▶ **Data in this exercise**:
########

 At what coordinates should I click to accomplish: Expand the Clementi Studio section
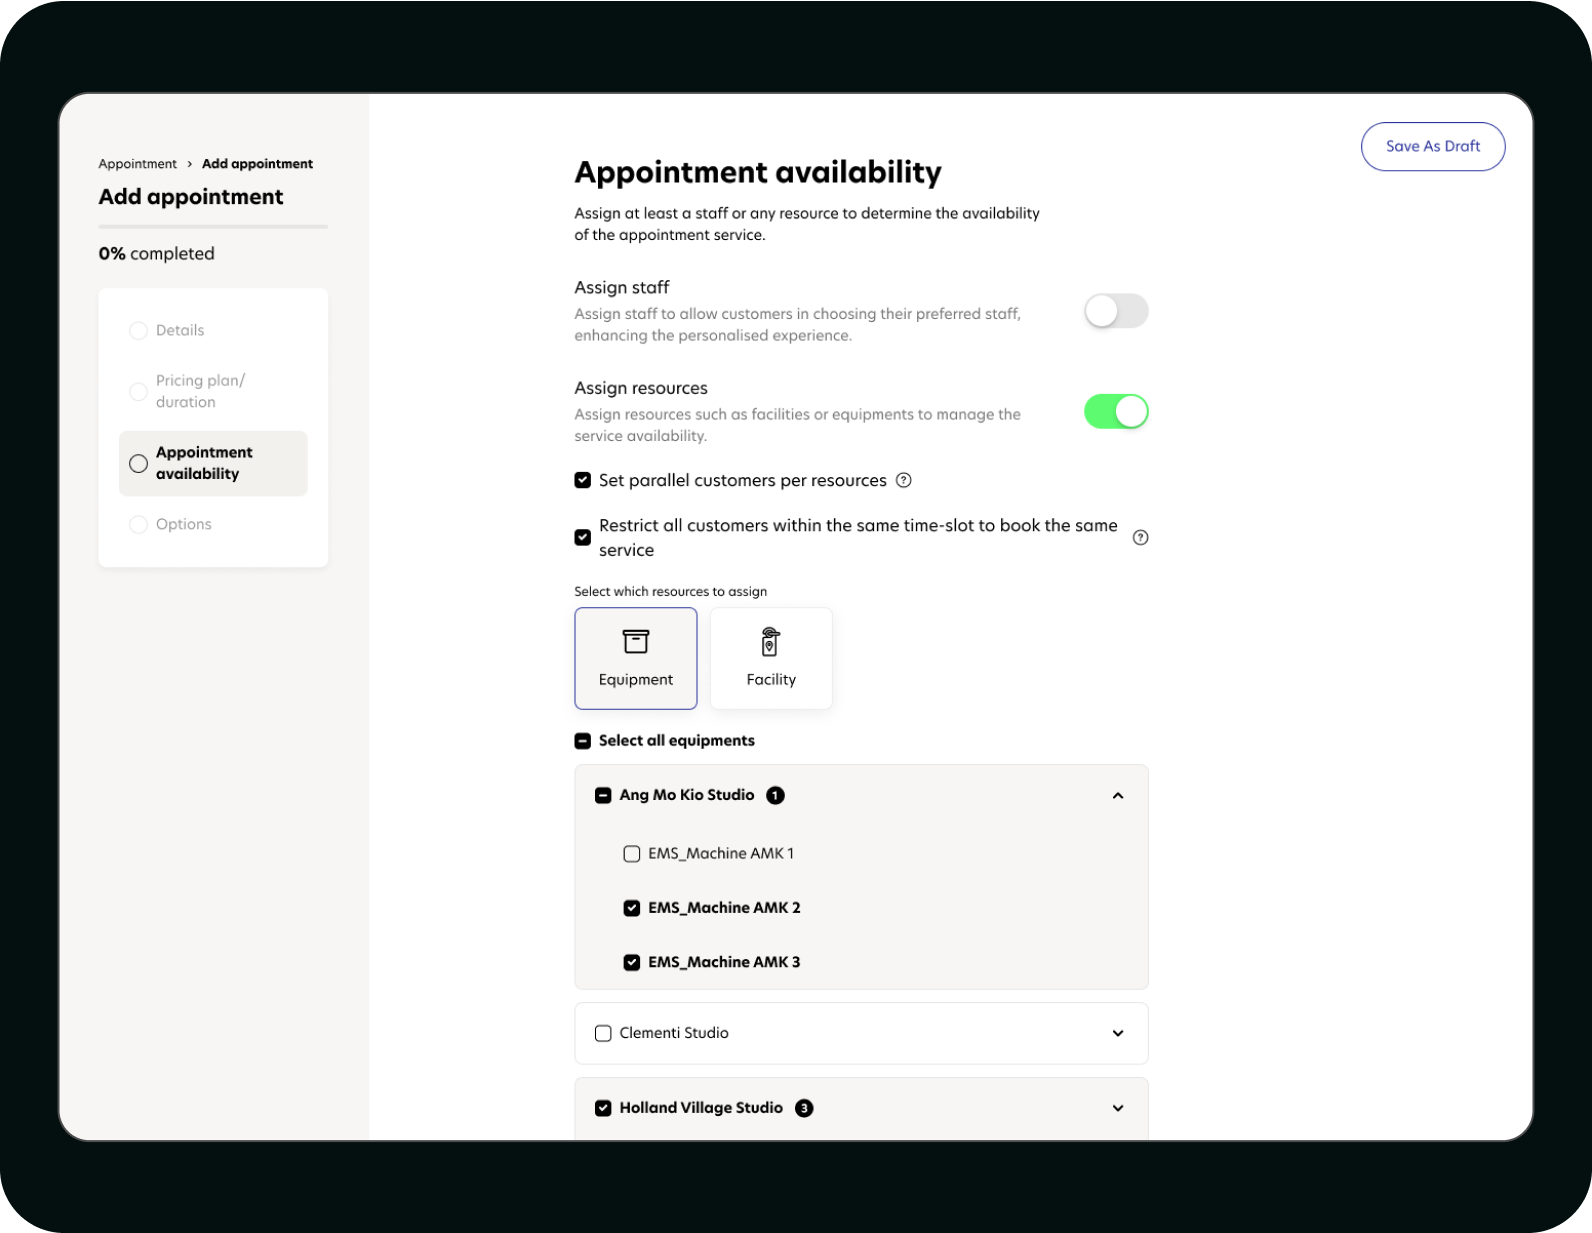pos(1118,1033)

########

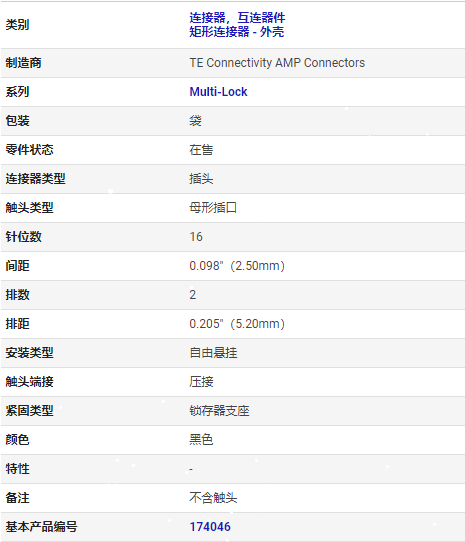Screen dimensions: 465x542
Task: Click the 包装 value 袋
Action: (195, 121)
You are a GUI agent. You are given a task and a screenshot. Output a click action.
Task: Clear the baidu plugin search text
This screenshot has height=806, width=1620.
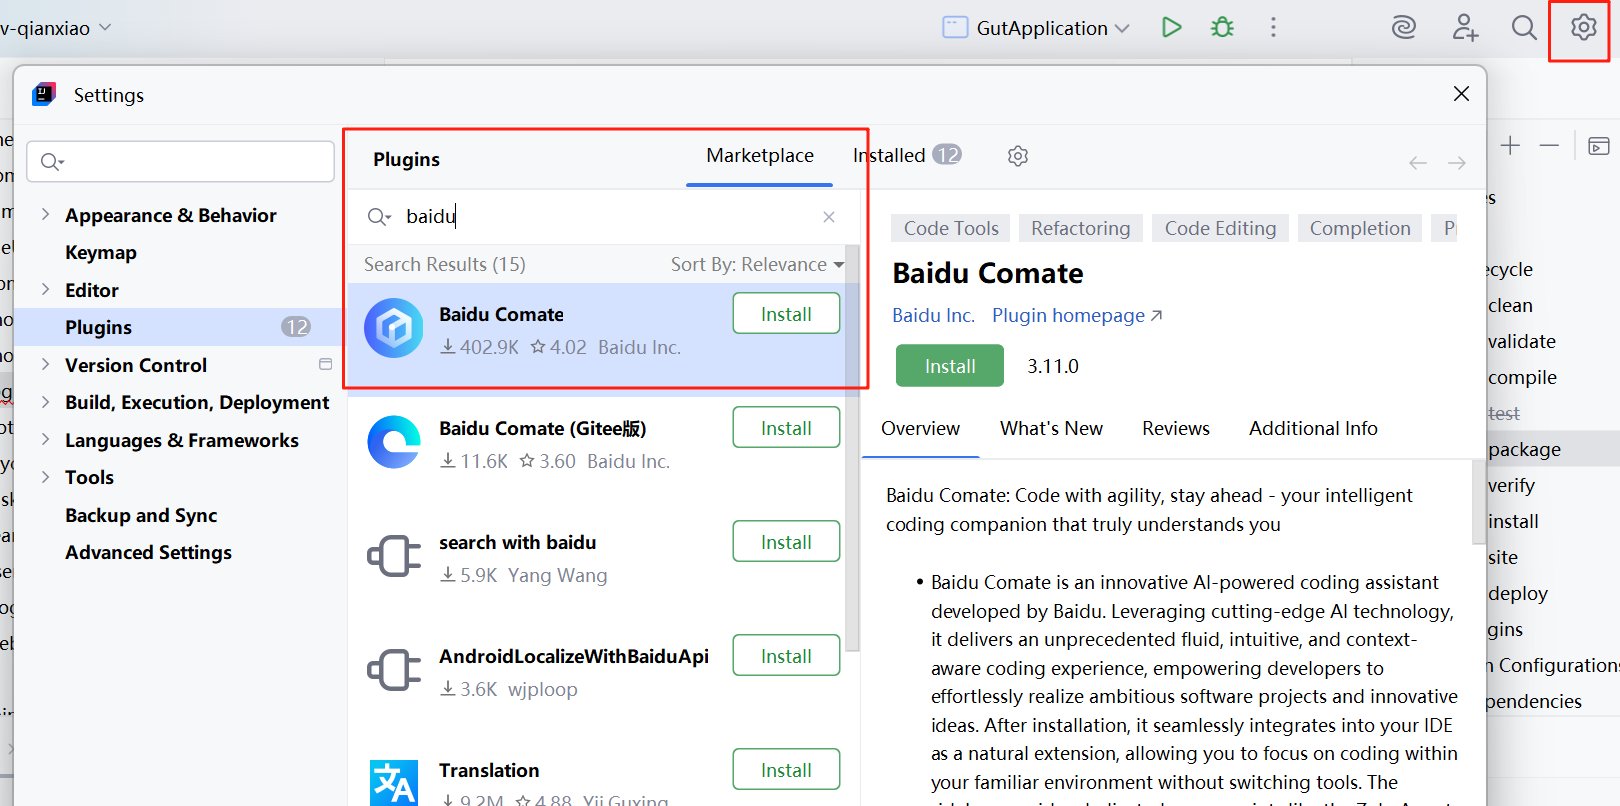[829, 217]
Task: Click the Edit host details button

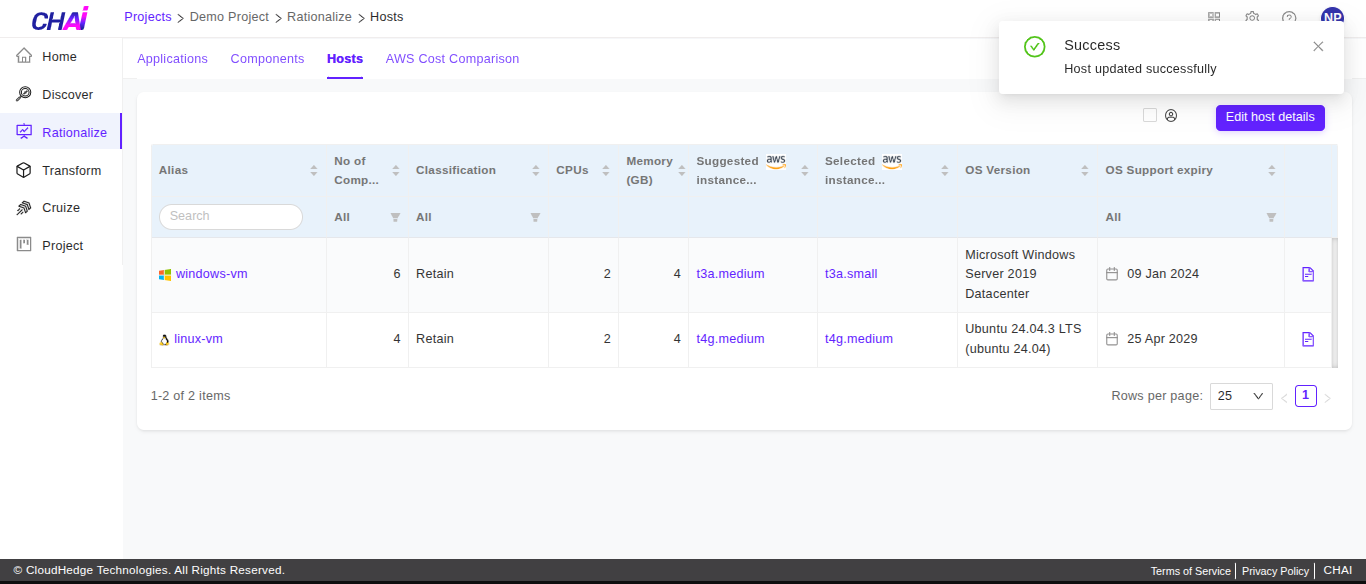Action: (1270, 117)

########

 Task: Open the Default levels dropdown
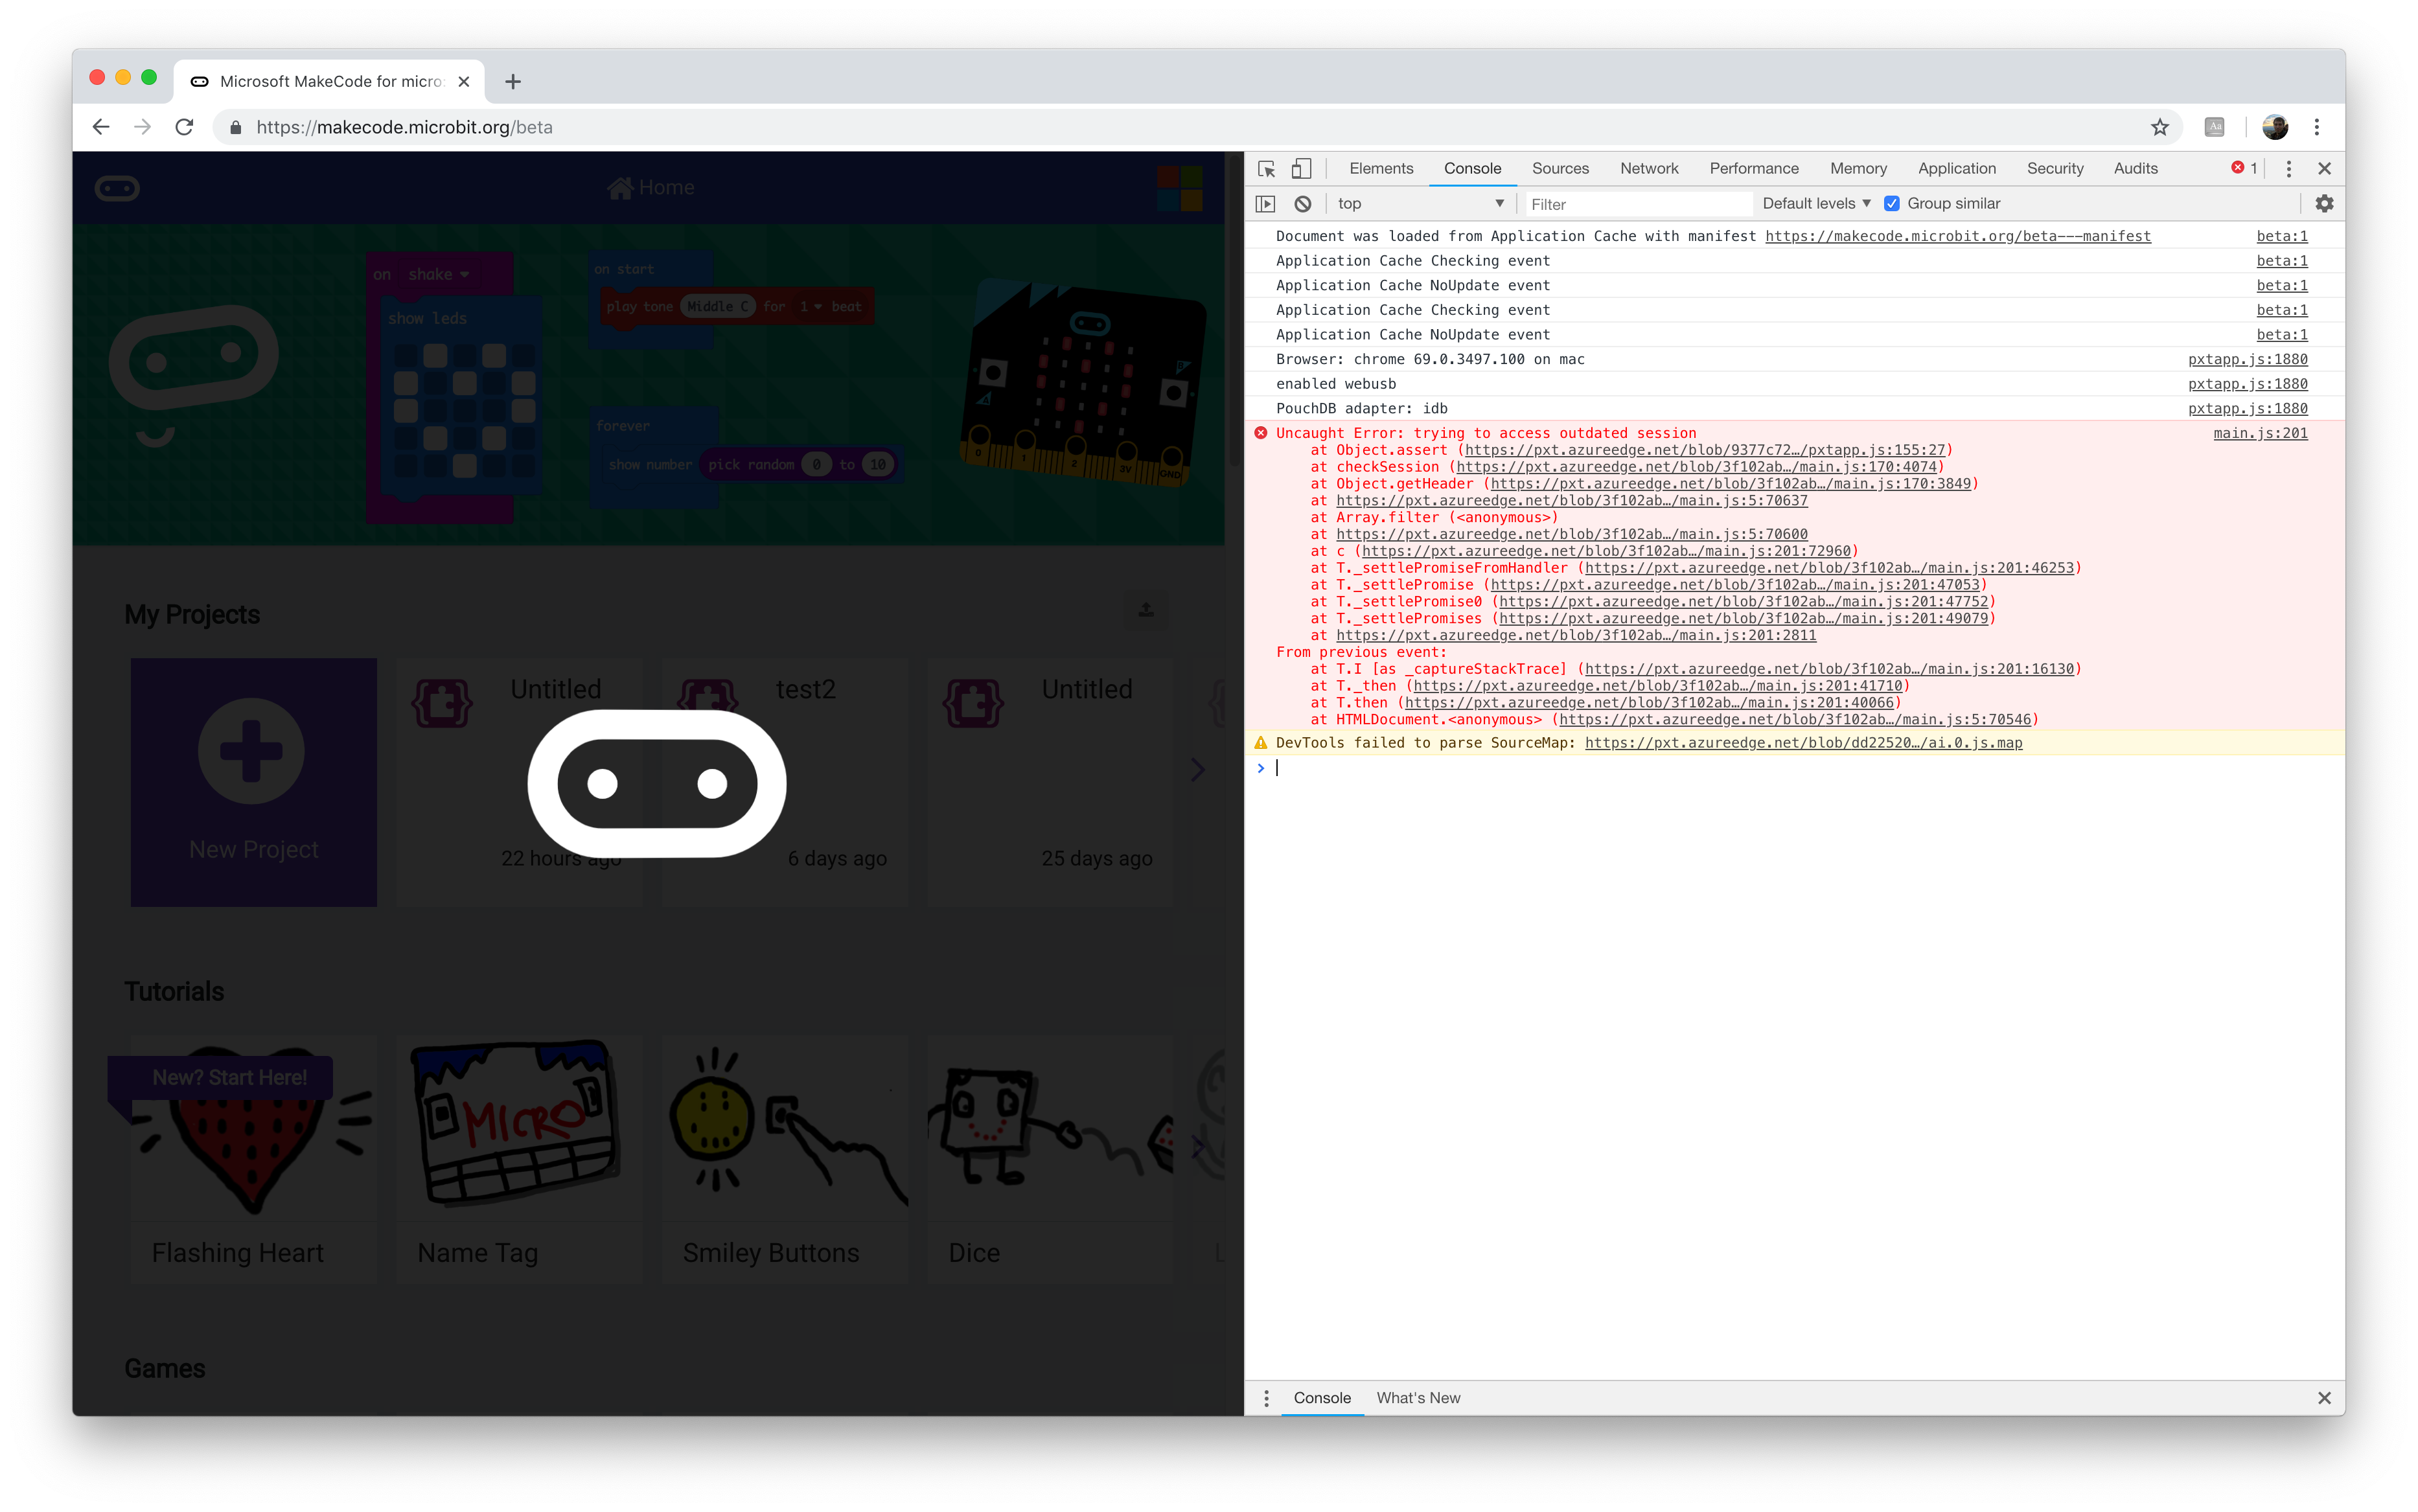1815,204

########

Quote the part of the items that opens with the line containing "Screen dimensions: 465x542" and closes with the line containing "Action: (1270, 117)", both lines included, and leave the pictures out of your answer.

▶ **Final result**:
Screen dimensions: 465x542
Task: Click the 包装 value 袋
Action: (195, 121)
You are a GUI agent. You are given a task and a screenshot. Output a click action.
Task: Clear the baidu plugin search text
This screenshot has height=806, width=1620.
[829, 217]
Task: Click the Edit host details button

Action: (1270, 117)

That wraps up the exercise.